(begin)

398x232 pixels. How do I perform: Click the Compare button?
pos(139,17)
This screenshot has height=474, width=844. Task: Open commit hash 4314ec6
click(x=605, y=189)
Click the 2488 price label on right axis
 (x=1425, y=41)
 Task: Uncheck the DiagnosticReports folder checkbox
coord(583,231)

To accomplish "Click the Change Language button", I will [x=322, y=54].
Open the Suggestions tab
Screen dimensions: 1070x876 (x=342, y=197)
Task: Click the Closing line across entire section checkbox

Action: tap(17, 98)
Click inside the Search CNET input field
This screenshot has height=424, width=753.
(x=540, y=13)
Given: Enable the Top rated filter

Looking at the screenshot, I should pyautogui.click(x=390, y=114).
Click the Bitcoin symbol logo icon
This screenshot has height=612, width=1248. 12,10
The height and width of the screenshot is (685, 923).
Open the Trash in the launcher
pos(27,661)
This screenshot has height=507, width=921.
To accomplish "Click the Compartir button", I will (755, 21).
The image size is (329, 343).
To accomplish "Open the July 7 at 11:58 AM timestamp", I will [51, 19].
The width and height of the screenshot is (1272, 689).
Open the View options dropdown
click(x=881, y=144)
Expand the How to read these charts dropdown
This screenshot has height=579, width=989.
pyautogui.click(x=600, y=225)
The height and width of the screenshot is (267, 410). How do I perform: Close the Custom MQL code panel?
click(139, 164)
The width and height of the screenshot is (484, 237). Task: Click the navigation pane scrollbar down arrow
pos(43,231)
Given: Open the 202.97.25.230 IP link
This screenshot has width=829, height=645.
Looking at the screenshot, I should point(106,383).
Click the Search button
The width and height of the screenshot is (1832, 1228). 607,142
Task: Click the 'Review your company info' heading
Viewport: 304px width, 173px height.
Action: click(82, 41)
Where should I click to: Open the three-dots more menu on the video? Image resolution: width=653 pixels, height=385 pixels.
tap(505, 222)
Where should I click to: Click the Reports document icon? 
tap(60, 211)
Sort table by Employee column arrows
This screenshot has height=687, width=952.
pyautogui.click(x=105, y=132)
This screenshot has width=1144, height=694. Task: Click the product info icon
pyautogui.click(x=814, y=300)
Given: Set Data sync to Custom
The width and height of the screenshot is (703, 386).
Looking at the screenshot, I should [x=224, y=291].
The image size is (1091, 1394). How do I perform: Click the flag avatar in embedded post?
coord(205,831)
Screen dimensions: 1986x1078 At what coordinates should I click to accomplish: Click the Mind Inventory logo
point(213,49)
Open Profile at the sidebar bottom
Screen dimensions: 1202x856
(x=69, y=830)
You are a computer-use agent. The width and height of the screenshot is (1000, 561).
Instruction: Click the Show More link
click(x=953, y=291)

(end)

**WHAT YOU WILL DO:** Reproduce the entries above without any changes, from the line that contains "Where should I click to: Click" up to and including the last line of the entries.

**SOLUTION FOR THIS TASK:**
Where should I click to: Click the Reports document icon? 
tap(60, 211)
Sort table by Employee column arrows
This screenshot has height=687, width=952.
pyautogui.click(x=105, y=132)
This screenshot has width=1144, height=694. Task: Click the product info icon
pyautogui.click(x=814, y=300)
Given: Set Data sync to Custom
The width and height of the screenshot is (703, 386).
Looking at the screenshot, I should [x=224, y=291].
The image size is (1091, 1394). How do I perform: Click the flag avatar in embedded post?
coord(205,831)
Screen dimensions: 1986x1078 At what coordinates should I click to accomplish: Click the Mind Inventory logo
point(213,49)
Open Profile at the sidebar bottom
Screen dimensions: 1202x856
(x=69, y=830)
You are a computer-use agent. The width and height of the screenshot is (1000, 561).
Instruction: Click the Show More link
click(x=953, y=291)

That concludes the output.